Em primeiro lugar, preciso explicar que esse italiano de araque é um gatinho de olhos azuis, pelos prateados e longos bigodes que funcionam como antenas parabólicas. Em segundo, que fui decifrada por uma pirralhinha de quatro anos, mas não pelas características acima. Afinal, meus olhos são castanhos, não sou peluda, nem bigoduda.

Embora ela me ache uma “gata”… da melhor idade, a questão também não é essa. Trata-se de alguma semelhança bem singular com o paparicado “Dolce”, a ponto de sugerir tal identificação. E já descartando outra possibilidade: nunca fui paparicada.
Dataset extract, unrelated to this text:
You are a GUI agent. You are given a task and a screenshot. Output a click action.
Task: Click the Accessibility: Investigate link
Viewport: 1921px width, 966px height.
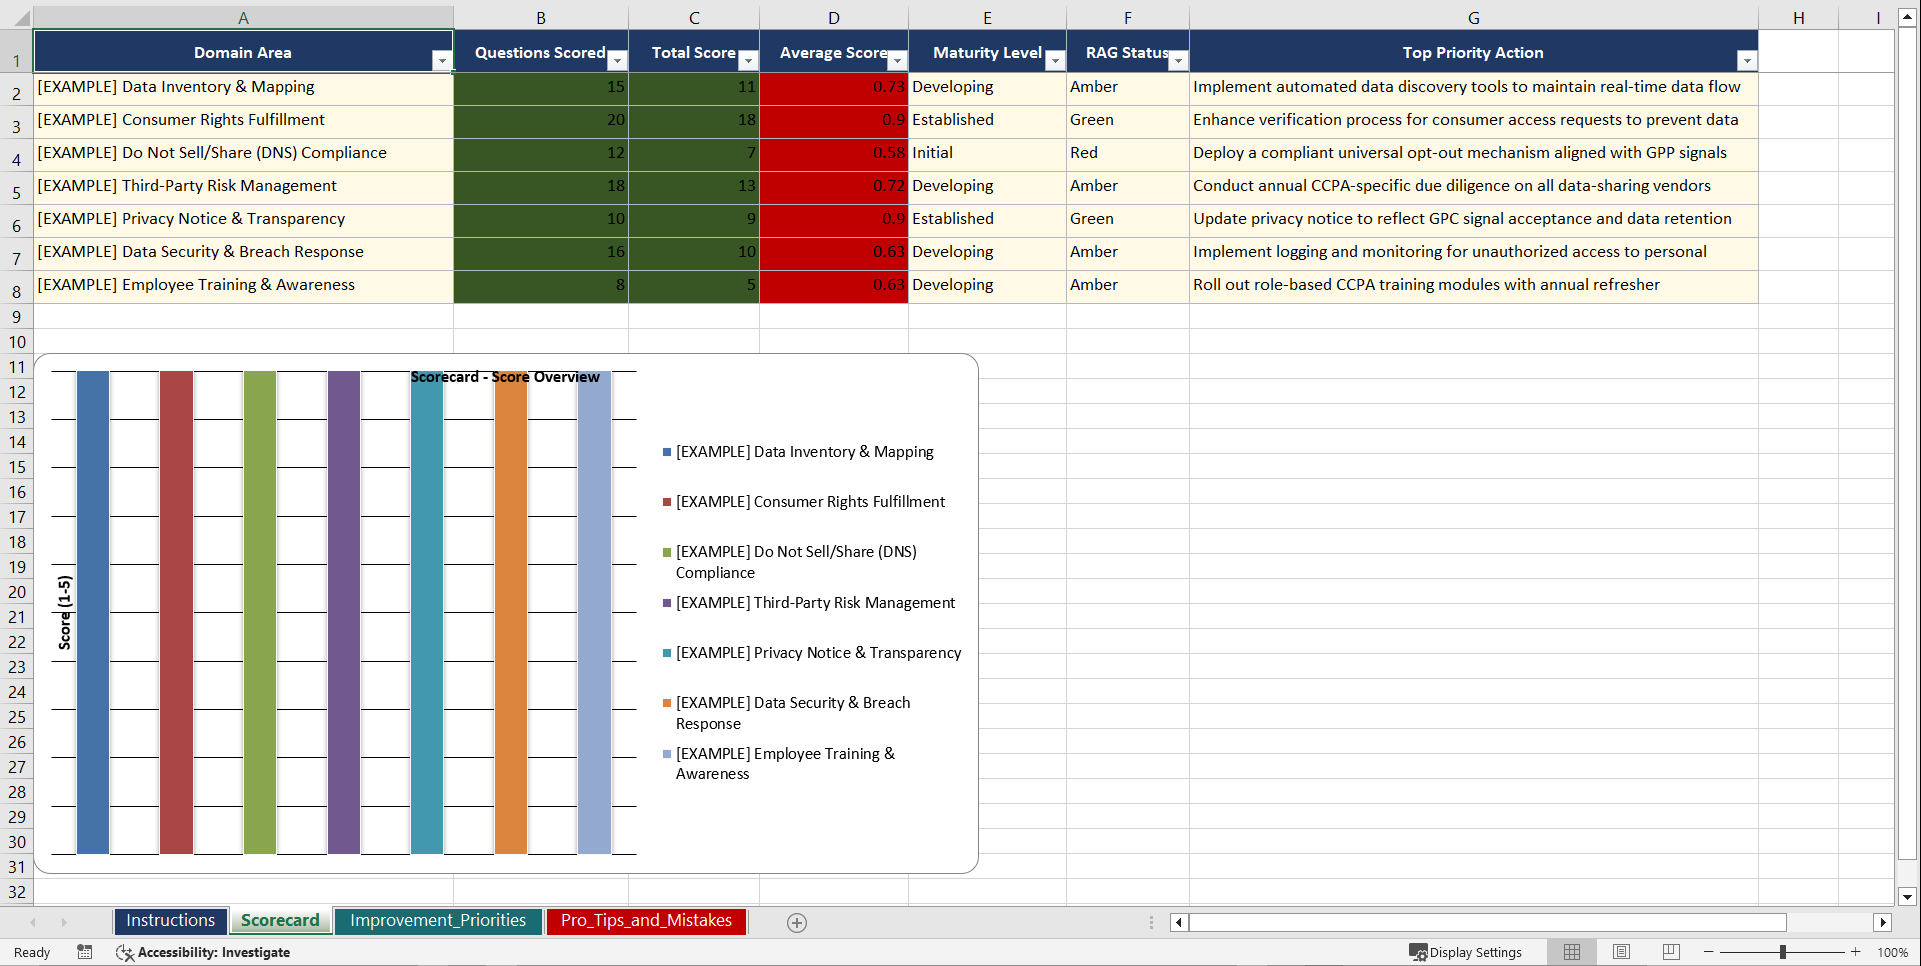[x=213, y=952]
Na explosão de riso, a mensagem: estamos plenamente de acordo. Mas isso parece não ser suficiente. Alguém do grupo, ardiloso como ele só, pretende levar a revelação às últimas consequências. Quer que seja dito com todas as letras o motivo de minha austera figura ser associada ao doce angorá. Assim, vai conduzindo o raciocínio da menina:

-Querida, a vovó não tem rabinho…

-“Helloooooou”!!! – responde ela, cortando a frase com sotaque estrangeiro, o que significa dizer “está me achando com cara de idiota?”

O outro continua:

-A vovó tem duas pernas, e o gatinho tem…

-Nenhuma, né! Só patinhas.

-A vovó fala, e o gatinho…

-Faz miau!

-E então? Em que eles são parecidos? – desafia o grande.

-Ele é fofinho… – responde a pequena, reticente.

Ela não abre mão de seu ponto de vista, mas está “cheia de dedos”. Ele percebe, mas não desiste de provocá-la.

-Então, aqui tem muitos “Dolce”! Olha quantos fofinhos…

-Não é só por isso. O gatinho é legal…

-E eu não sou?

-O gatinho se esconde embaixo da cama quando chega visita…

-Te peguei! A vovó não se esconde embaixo da cama! Não conseguiria nem se quisesse…

-“Helloooooou”!!! Tu não entende???

A baixinha está usando de psicologia para não ferir suscetibilidades, mas acaba cedendo à pressão. E vai, no ouvido de cada um, revelar o segredinho. Chegando a minha vez, ela me garante:

-Vó, eu não contei que tu tem medo…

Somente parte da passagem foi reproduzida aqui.